[start of Document excerpt]

Key takeaways
• Picture-in-Picture (PiP) is a retention feature, not a gimmick. Products that ship PiP see 8–15% higher average session duration and a measurable lift in D7 retention on mobile-first video apps.
• The web PiP story is now two APIs. The classic Picture-in-Picture API (video element only) is universally supported; the newer Document PiP API (arbitrary DOM in a PiP window) is shipping in Chromium-based browsers and changing what is possible for meetings, editors, games.
• iOS PiP is the hardest surface. App Store review, background audio capabilities, AVPlayerLayer vs AVPictureInPictureController, and the WebRTC PiP story for real-time video each have their own traps.
• Android is the cleanest of the three. The PiP Activity mode plus PictureInPictureParams covers most cases in 30–60 engineering hours. ExoPlayer integrates natively.

[end of Document excerpt]
[start of Data provided]

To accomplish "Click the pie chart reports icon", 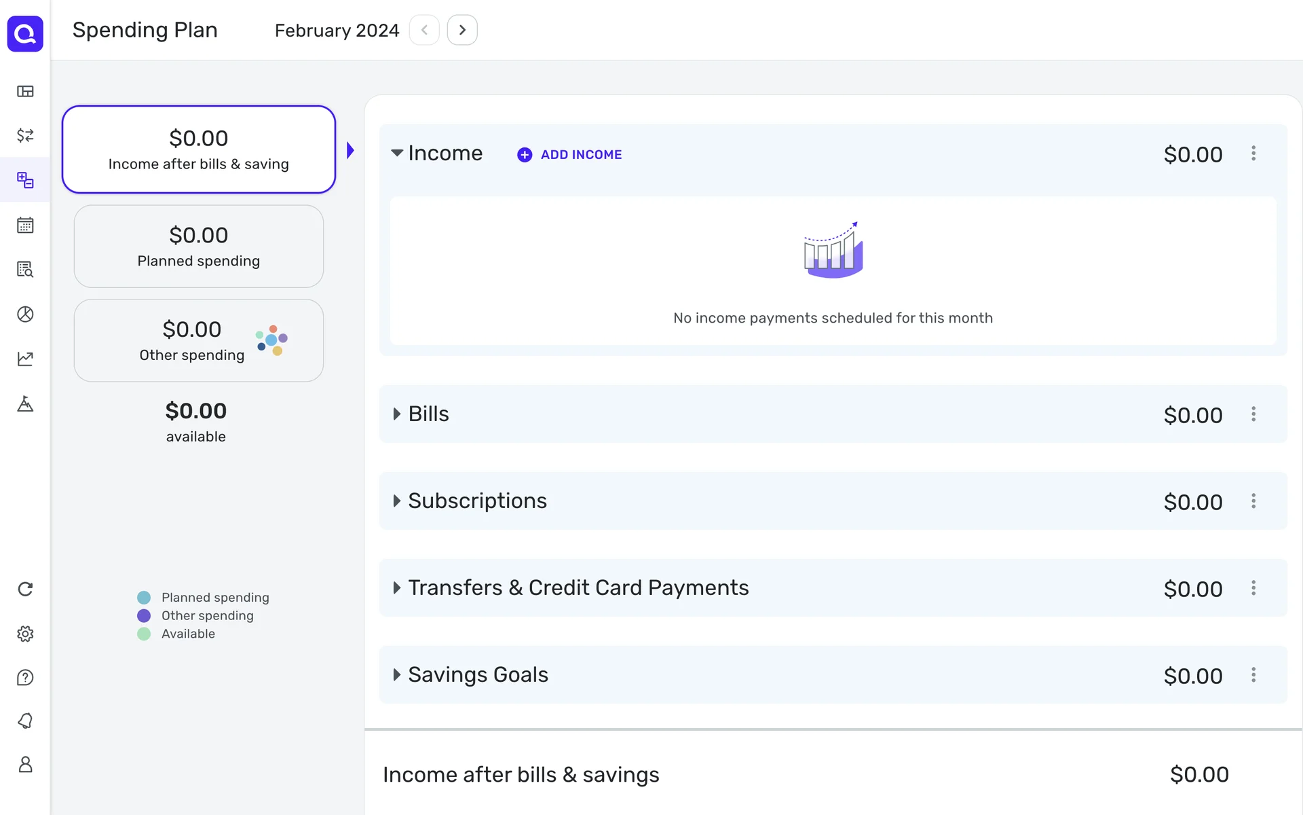I will [25, 314].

[end of Data provided]

Problem requirements:
Answer from the Picture-in-Picture takeaways, one line each:
1. Which browsers are shipping the Document PiP API?
2. Which platform is called the hardest surface for PiP?
3. How many engineering hours do PiP Activity mode plus PictureInPictureParams take to cover most Android cases?

Output for this exercise:
1. Chromium-based browsers
2. iOS
3. 30–60 engineering hours